Opini
Mulud, Maulid dan Prophetic Parenting
Oleh : M. Rifqi Rosyidi, Lc., M.Ag.
Rabi`ul Awwal merupakan bulan ketiga di kalender hijriyah yang sangat identik dengan kelahiran nabi Muhammad saw., meskipun Rasulullah juga wafat pada bulan ini dengan hari dan tanggal yang sama sesuai catatan sejarah yang kita pelajari di bangku sekolah.

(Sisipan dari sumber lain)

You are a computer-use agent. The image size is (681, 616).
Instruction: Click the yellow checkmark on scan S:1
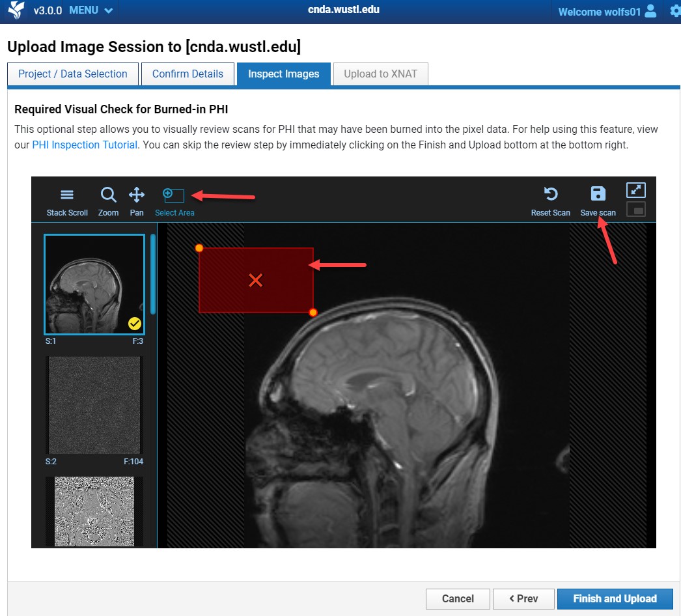click(x=135, y=323)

Hijrahnya nabi Muhammad dari Mekah ke Medinah yang ditemani Abu bakar ash-Shiddiq juga dilakukan pada bulan ini, yang sekaligus menjadi tonggak perkembangan dakwah dan perluasan wilayah Islam. Satu peristiwa lagi yang sangat fenomenal yang dialami nabi Muhammad dan terjadi pada bulan ini adalah Isra` Mi`raj sesuai dengan penelusuran riwayat hadits yang dilakukan oleh Dr. Akram Dliya` al-`Umary dan dinyatakan di dalam kitabnya yang berjudul as-Sirah al-Nabawiyyah as-Shohihah.
Orang Jawa lebih mengenal bulan Rabi`ul Awwal dengan nama Mulud (ulan mulud) yang diambil dari bahasa arab maulûd artinya yang terlahir (atau yang dilahirkan), merujuk kepada Nabi Muhammad yang dilahirkan pada bulan ini. Mulud juga bisa diambil dari kata maulid yang berarti waktu kelahiran nabi Muhammad.
Kata Rabi`ul Awwal sendiri dalam penggunaan keseharian biasa diartikan dengan (awal) musim semi, satu musim yang sangat identik dengan kecerahan sehingga memunculkan harapan baru bagi keberlangsungan kehidupan manusia.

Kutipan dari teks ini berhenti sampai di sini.